Am meisten Spaß machen natürlich die großen und kleinen Expeditionen – Ende des Jahres (2020) geht es hoffentlich mit dem Forschungsschiff “Sonne” in das Arabische Meer.
Was war Ihr bisher größter Erfolg?
Ein großer Erfolg war natürlich meine erfolgreiche Promotion 2011. Aber ansonsten schaffen wir die Erfolge meistens im Team, wenn wir eine Ausfahrt gut über die Bühne bringen, wenn wir endlich einem spannenden Geheimnis der Umwelt auf die Schliche kommen. Wenn wir die Bachelor- und Master-Studierenden zu einem Abschluss bringen. Wenn wir unsere Equipments wie das Massenspektrometer am Laufen halten und neue Methoden und Ansätze entwickeln.
Was ist Ihr großes Ziel?
Mein großes Ziel ist, dass meine Forschung ein Puzzleteil liefert, um die Umwelt besser zu verstehen. Ich möchte die Prozesse und Zusammenhänge verstehen und vermitteln. Damit können wir dann hoffentlich besser mit den Ressourcen der Welt umgehen lernen.

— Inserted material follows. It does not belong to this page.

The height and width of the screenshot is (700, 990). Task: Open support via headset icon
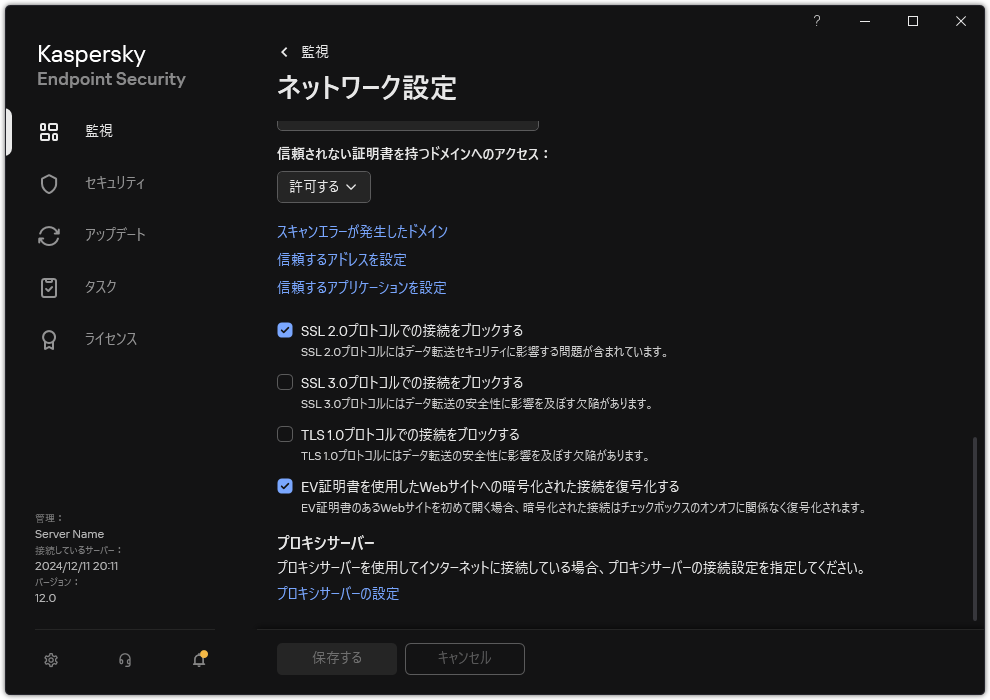click(x=124, y=660)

Neben der wissenschaftlichen Arbeit halte ich es auch für wichtig, sich die Arbeitsbedingungen in der Wissenschaft anzusehen und sie zu verbessern. Gute Wissenschaft braucht gute Arbeit. Natürlich brauchen wir für die wissenschaftliche Arbeit viel Idealismus, aber trotzdem auch planbare und verlässliche Karrierewege. Das geht in meinen Augen nur mit mehr festen Stellen.
Was ist Ihr persönliches Markenzeichen?
Ich trage eigentlich immer T-Shirts, auch im tiefsten Winter. Da hat mich wohl die Polarforschung in Sibirien stark geprägt!